Exercise:
Transcribe the data underneath exactly, keeping every word in place.
++++ Records for processing ++++
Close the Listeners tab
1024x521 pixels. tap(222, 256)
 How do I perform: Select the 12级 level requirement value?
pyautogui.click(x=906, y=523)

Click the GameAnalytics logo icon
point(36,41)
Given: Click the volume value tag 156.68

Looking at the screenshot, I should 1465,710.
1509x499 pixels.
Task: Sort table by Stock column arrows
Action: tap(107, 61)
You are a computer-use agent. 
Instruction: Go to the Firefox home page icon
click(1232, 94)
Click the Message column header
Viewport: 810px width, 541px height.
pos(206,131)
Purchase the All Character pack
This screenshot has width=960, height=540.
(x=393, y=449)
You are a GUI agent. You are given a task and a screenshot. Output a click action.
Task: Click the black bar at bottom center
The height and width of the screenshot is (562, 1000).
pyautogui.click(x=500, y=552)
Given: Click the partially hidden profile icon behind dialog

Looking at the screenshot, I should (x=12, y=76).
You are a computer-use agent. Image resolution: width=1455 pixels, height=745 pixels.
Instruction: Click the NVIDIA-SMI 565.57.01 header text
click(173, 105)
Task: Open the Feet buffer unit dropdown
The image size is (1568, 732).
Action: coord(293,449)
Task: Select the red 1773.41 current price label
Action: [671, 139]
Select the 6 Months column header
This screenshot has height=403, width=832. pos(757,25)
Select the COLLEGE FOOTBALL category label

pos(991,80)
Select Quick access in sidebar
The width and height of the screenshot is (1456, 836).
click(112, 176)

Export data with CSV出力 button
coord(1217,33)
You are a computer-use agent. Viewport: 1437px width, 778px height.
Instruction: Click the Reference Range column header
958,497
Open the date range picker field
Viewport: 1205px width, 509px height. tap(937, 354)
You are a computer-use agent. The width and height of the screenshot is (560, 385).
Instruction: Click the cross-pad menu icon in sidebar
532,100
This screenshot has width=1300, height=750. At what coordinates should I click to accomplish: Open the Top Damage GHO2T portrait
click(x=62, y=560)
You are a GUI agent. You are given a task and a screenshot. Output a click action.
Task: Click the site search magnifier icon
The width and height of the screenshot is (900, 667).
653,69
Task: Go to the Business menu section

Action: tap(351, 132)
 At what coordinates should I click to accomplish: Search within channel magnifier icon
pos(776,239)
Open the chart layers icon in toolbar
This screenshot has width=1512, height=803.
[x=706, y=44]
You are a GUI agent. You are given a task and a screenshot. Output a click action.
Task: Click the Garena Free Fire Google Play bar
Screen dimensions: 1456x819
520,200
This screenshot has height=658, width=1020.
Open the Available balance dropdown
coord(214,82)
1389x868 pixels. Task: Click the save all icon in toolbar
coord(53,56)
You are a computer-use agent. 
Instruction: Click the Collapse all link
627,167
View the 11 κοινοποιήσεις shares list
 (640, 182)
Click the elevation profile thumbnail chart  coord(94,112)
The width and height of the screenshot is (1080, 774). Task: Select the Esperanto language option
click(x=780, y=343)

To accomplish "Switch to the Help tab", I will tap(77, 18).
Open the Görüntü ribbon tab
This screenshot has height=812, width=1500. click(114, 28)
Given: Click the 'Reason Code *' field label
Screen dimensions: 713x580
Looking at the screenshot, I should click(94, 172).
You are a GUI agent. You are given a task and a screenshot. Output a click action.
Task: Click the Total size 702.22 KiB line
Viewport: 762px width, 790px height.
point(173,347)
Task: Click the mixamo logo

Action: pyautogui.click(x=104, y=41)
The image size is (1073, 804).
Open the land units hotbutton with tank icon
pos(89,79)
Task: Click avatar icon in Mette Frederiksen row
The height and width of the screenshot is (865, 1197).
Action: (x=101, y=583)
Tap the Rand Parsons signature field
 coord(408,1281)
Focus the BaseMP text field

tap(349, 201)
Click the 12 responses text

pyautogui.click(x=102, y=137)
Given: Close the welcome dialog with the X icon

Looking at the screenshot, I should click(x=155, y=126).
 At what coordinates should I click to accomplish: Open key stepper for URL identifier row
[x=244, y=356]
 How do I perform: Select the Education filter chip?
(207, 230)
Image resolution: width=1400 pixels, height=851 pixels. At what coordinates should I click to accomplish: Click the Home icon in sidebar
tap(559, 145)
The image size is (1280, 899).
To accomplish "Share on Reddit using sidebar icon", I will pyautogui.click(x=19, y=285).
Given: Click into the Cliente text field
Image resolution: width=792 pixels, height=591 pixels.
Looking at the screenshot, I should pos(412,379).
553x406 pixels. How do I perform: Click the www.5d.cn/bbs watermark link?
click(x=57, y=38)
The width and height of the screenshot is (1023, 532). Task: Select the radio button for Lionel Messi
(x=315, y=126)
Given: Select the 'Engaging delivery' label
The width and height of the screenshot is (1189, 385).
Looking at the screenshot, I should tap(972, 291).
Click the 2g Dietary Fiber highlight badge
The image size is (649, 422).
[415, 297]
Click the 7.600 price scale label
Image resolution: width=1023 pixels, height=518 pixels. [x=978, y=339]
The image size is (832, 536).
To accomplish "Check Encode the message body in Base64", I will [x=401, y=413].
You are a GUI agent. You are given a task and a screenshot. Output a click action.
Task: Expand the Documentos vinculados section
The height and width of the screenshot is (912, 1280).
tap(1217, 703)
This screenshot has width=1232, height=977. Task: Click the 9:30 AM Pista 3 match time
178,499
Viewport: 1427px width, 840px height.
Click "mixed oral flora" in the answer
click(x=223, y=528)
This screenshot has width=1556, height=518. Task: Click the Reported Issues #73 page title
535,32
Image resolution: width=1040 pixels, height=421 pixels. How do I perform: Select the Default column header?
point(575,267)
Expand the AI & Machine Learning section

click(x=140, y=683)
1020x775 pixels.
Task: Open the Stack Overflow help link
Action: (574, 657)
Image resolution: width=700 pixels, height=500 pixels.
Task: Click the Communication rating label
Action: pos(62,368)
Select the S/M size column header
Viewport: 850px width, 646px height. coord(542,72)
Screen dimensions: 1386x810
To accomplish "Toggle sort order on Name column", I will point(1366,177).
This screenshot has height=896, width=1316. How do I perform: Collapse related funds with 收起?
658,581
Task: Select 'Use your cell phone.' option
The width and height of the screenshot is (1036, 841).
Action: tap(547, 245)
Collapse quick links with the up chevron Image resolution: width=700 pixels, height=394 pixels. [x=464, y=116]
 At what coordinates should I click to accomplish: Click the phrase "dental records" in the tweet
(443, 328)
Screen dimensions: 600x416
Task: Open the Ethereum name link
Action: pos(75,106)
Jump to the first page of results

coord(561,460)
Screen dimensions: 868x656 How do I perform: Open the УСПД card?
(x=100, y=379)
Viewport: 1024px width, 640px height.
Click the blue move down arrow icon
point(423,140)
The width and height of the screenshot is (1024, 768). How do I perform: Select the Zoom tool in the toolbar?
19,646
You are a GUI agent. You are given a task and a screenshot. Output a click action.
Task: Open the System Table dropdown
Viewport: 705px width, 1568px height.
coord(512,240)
++++
Output for this task:
Close the Listeners tab
1024x521 pixels. tap(222, 256)
 How do I perform: Select the 12级 level requirement value?
pyautogui.click(x=906, y=523)

Click the GameAnalytics logo icon
point(36,41)
Given: Click the volume value tag 156.68

Looking at the screenshot, I should 1465,710.
1509x499 pixels.
Task: Sort table by Stock column arrows
Action: tap(107, 61)
You are a computer-use agent. 
Instruction: Go to the Firefox home page icon
click(1232, 94)
Click the Message column header
Viewport: 810px width, 541px height.
pos(206,131)
Purchase the All Character pack
This screenshot has width=960, height=540.
(x=393, y=449)
You are a GUI agent. You are given a task and a screenshot. Output a click action.
Task: Click the black bar at bottom center
The height and width of the screenshot is (562, 1000).
pyautogui.click(x=500, y=552)
Given: Click the partially hidden profile icon behind dialog

Looking at the screenshot, I should (x=12, y=76).
You are a computer-use agent. Image resolution: width=1455 pixels, height=745 pixels.
Instruction: Click the NVIDIA-SMI 565.57.01 header text
click(173, 105)
Task: Open the Feet buffer unit dropdown
The image size is (1568, 732).
Action: coord(293,449)
Task: Select the red 1773.41 current price label
Action: [671, 139]
Select the 6 Months column header
This screenshot has height=403, width=832. pos(757,25)
Select the COLLEGE FOOTBALL category label

pos(991,80)
Select Quick access in sidebar
The width and height of the screenshot is (1456, 836).
click(112, 176)

Export data with CSV出力 button
coord(1217,33)
You are a computer-use agent. Viewport: 1437px width, 778px height.
Instruction: Click the Reference Range column header
958,497
Open the date range picker field
Viewport: 1205px width, 509px height. tap(937, 354)
You are a computer-use agent. The width and height of the screenshot is (560, 385).
Instruction: Click the cross-pad menu icon in sidebar
532,100
This screenshot has width=1300, height=750. At what coordinates should I click to accomplish: Open the Top Damage GHO2T portrait
click(x=62, y=560)
You are a GUI agent. You are given a task and a screenshot. Output a click action.
Task: Click the site search magnifier icon
The width and height of the screenshot is (900, 667).
653,69
Task: Go to the Business menu section

Action: tap(351, 132)
 At what coordinates should I click to accomplish: Search within channel magnifier icon
pos(776,239)
Open the chart layers icon in toolbar
This screenshot has width=1512, height=803.
[x=706, y=44]
You are a GUI agent. You are given a task and a screenshot. Output a click action.
Task: Click the Garena Free Fire Google Play bar
Screen dimensions: 1456x819
520,200
This screenshot has height=658, width=1020.
Open the Available balance dropdown
coord(214,82)
1389x868 pixels. Task: Click the save all icon in toolbar
coord(53,56)
You are a computer-use agent. 
Instruction: Click the Collapse all link
627,167
View the 11 κοινοποιήσεις shares list
 (640, 182)
Click the elevation profile thumbnail chart  coord(94,112)
The width and height of the screenshot is (1080, 774). Task: Select the Esperanto language option
click(x=780, y=343)

To accomplish "Switch to the Help tab", I will tap(77, 18).
Open the Görüntü ribbon tab
This screenshot has height=812, width=1500. click(114, 28)
Given: Click the 'Reason Code *' field label
Screen dimensions: 713x580
Looking at the screenshot, I should click(94, 172).
You are a GUI agent. You are given a task and a screenshot. Output a click action.
Task: Click the Total size 702.22 KiB line
Viewport: 762px width, 790px height.
point(173,347)
Task: Click the mixamo logo

Action: pyautogui.click(x=104, y=41)
The image size is (1073, 804).
Open the land units hotbutton with tank icon
pos(89,79)
Task: Click avatar icon in Mette Frederiksen row
The height and width of the screenshot is (865, 1197).
Action: (x=101, y=583)
Tap the Rand Parsons signature field
 coord(408,1281)
Focus the BaseMP text field

tap(349, 201)
Click the 12 responses text

pyautogui.click(x=102, y=137)
Given: Close the welcome dialog with the X icon

Looking at the screenshot, I should click(x=155, y=126).
 At what coordinates should I click to accomplish: Open key stepper for URL identifier row
[x=244, y=356]
 How do I perform: Select the Education filter chip?
(207, 230)
Image resolution: width=1400 pixels, height=851 pixels. At what coordinates should I click to accomplish: Click the Home icon in sidebar
tap(559, 145)
The image size is (1280, 899).
To accomplish "Share on Reddit using sidebar icon", I will pyautogui.click(x=19, y=285).
Given: Click into the Cliente text field
Image resolution: width=792 pixels, height=591 pixels.
Looking at the screenshot, I should pos(412,379).
553x406 pixels. How do I perform: Click the www.5d.cn/bbs watermark link?
click(x=57, y=38)
The width and height of the screenshot is (1023, 532). Task: Select the radio button for Lionel Messi
(x=315, y=126)
Given: Select the 'Engaging delivery' label
The width and height of the screenshot is (1189, 385).
Looking at the screenshot, I should tap(972, 291).
Click the 2g Dietary Fiber highlight badge
The image size is (649, 422).
[415, 297]
Click the 7.600 price scale label
Image resolution: width=1023 pixels, height=518 pixels. [x=978, y=339]
The image size is (832, 536).
To accomplish "Check Encode the message body in Base64", I will [x=401, y=413].
You are a GUI agent. You are given a task and a screenshot. Output a click action.
Task: Expand the Documentos vinculados section
The height and width of the screenshot is (912, 1280).
tap(1217, 703)
This screenshot has width=1232, height=977. Task: Click the 9:30 AM Pista 3 match time
178,499
Viewport: 1427px width, 840px height.
Click "mixed oral flora" in the answer
click(x=223, y=528)
This screenshot has width=1556, height=518. Task: Click the Reported Issues #73 page title
535,32
Image resolution: width=1040 pixels, height=421 pixels. How do I perform: Select the Default column header?
point(575,267)
Expand the AI & Machine Learning section

click(x=140, y=683)
1020x775 pixels.
Task: Open the Stack Overflow help link
Action: (574, 657)
Image resolution: width=700 pixels, height=500 pixels.
Task: Click the Communication rating label
Action: pos(62,368)
Select the S/M size column header
Viewport: 850px width, 646px height. coord(542,72)
Screen dimensions: 1386x810
To accomplish "Toggle sort order on Name column", I will point(1366,177).
This screenshot has height=896, width=1316. How do I perform: Collapse related funds with 收起?
658,581
Task: Select 'Use your cell phone.' option
The width and height of the screenshot is (1036, 841).
Action: tap(547, 245)
Collapse quick links with the up chevron Image resolution: width=700 pixels, height=394 pixels. [x=464, y=116]
 At what coordinates should I click to accomplish: Click the phrase "dental records" in the tweet
(443, 328)
Screen dimensions: 600x416
Task: Open the Ethereum name link
Action: pos(75,106)
Jump to the first page of results

coord(561,460)
Screen dimensions: 868x656 How do I perform: Open the УСПД card?
(x=100, y=379)
Viewport: 1024px width, 640px height.
Click the blue move down arrow icon
point(423,140)
The width and height of the screenshot is (1024, 768). How do I perform: Select the Zoom tool in the toolbar?
19,646
You are a GUI agent. You are given a task and a screenshot. Output a click action.
Task: Open the System Table dropdown
Viewport: 705px width, 1568px height.
coord(512,240)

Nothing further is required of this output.